Priam Character Analysis

Priam is the aging King of Troy and the father of Hector, who at the outset of the novel lies dead in the Greek camp after having been defeated in battle by Achilles. At the novel’s outset, Priam is a broken man, mourning not only the loss of his son, but also the loss of his heir and the city’s chief defender: Priam anticipates (correctly) that Troy will not survive long without Hector. In fact, Priam’s malaise runs even deeper than this, because he sees the inevitable fall of his city as a mockery of all that he has tried to achieve in life since nearly being sold into slavery as a child when Heracles sacked Troy. An encounter with the goddess Iris, however, persuades him that there is another way of thinking about his misfortune, and that he might still be able to seize some control of his fate—that there is, in fact, room for chance and human agency even when fate ultimately holds sway. Priam therefore decides to go to Achilles and beg him for Hector’s body in exchange for a ransom. The idea scandalizes Priam’s wife and family, who view it as degrading and unworthy of a king. This, however, is precisely why it appeals to Priam, who relishes the idea of simply being a father after a lifetime spent obeying royal customs and conventions. Over the course of his journey (and thanks in part to his driver, Somax’s, efforts), Priam becomes ever more enamored of the ordinary but personal world he has had so little chance to engage with as a king. His meeting with Achilles completes his transformation from king to man, and he is able to return to Troy at peace with himself and his life.

Priam Quotes in Ransom

The Ransom quotes below are all either spoken by Priam or refer to Priam. For each quote, you can also see the other characters and themes related to it (each theme is indicated by its own dot and icon, like this one:
Fate, Chance, and Change Theme Icon
).
Part 2 Quotes

He is obliged, in his role as king, to think of the king's sacred body, this brief six feet of earth he moves and breathes in—aches and sneezes and all—as at once a body like any other and an abstract of the lands he represents, their living map.

Related Characters: Priam
Related Symbols: Earth and Water
Page Number: 43
Explanation and Analysis:

This time, when I look behind me, what is glowing out from under the coverlet…is the body of my son Hector, all his limbs newly restored and shining, restored and ransomed.

Related Characters: Priam (speaker), Hector
Related Symbols: Ransom
Page Number: 56
Explanation and Analysis:

And perhaps, because it is unexpected, it may appeal to him to: the chance to break free of the obligation of being always the hero, as I am expected always to be the king. To take on the lighter bond of being simply a man. Perhaps that is the real gift I have to bring him. Perhaps that is the ransom.

Related Characters: Priam (speaker), Achilles
Related Symbols: Ransom
Page Number: 59-60
Explanation and Analysis:

It seems to me…that there might be another way of naming what we call fortune and attribute to the will, or the whim, of the gods. Which offers a kind of opening. The opportunity to act for ourselves. To try something that might force events into a different course.

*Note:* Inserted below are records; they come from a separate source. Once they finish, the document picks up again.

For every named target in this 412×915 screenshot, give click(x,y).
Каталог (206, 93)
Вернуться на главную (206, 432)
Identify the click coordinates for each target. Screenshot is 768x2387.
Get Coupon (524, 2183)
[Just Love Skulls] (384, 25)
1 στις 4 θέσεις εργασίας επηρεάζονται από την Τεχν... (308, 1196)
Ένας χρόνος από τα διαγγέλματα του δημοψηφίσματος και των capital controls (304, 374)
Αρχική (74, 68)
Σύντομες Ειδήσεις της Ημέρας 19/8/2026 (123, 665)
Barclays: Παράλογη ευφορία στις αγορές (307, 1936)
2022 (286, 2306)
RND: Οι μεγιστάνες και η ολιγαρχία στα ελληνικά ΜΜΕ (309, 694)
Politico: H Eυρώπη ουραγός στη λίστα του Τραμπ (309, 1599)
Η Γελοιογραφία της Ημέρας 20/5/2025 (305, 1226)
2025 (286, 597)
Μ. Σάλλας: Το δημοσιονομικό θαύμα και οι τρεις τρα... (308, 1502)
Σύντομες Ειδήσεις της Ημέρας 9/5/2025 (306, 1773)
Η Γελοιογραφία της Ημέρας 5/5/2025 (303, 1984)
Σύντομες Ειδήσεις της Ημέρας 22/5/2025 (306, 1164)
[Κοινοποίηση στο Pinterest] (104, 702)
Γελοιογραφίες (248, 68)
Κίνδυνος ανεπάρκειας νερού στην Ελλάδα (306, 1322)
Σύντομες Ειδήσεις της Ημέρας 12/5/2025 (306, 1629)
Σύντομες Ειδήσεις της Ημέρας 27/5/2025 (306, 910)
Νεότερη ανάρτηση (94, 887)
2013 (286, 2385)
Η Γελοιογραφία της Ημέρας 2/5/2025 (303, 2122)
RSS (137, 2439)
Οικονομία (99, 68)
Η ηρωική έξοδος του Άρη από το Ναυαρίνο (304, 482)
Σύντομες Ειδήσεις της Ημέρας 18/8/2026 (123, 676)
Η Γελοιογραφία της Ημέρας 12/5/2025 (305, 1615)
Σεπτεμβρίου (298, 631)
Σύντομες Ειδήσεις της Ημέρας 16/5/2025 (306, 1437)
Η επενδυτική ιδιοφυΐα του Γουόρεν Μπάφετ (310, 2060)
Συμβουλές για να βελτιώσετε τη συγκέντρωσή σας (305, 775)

Related Characters: Priam (speaker)
Page Number: 61
Explanation and Analysis:

And I am back there in the very midst of it, looking down that white-dust road into another life. And it means nothing, that other story. In this one the miraculous turnabout has never happened. I am just one more slave-thing like the rest, one among many.

Related Characters: Priam (speaker)
Page Number: 70
Explanation and Analysis:

In the end, what we come to is what time, with every heartbeat and in every moment of our lives, has been slowly working towards: the death we have been carrying in us from the very beginning, from our first breath.

Related Characters: Priam (speaker)
Page Number: 88
Explanation and Analysis:
Part 3 Quotes

The realm of the royal was representational, ideal. Everything that was merely accidental…all this was to be ignored, left to fall away into the confused and confusing realm of the incidental and the ordinary.

His whole life was like that, or had been. But out here, he discovered, everything was just itself. That was what seemed new.

Related Characters: Priam
Page Number: 124
Explanation and Analysis:

It was as if you had found yourself peering through the crack in a door (exciting, Priam found, this imagining himself into a situation he would never have dreamed of acting out) and saw clearly for a moment into the fellow's life, his world.

Related Characters: Priam, Somax
Page Number: 127
Explanation and Analysis:

Royal custom—the habit of averting his gaze, always, from the unnecessary and particular—had saved him from all that. And yet it was just such unnecessary things in the old man's talk, occasions in which pain and pleasure were inextricably mixed, that so engaged and moved him.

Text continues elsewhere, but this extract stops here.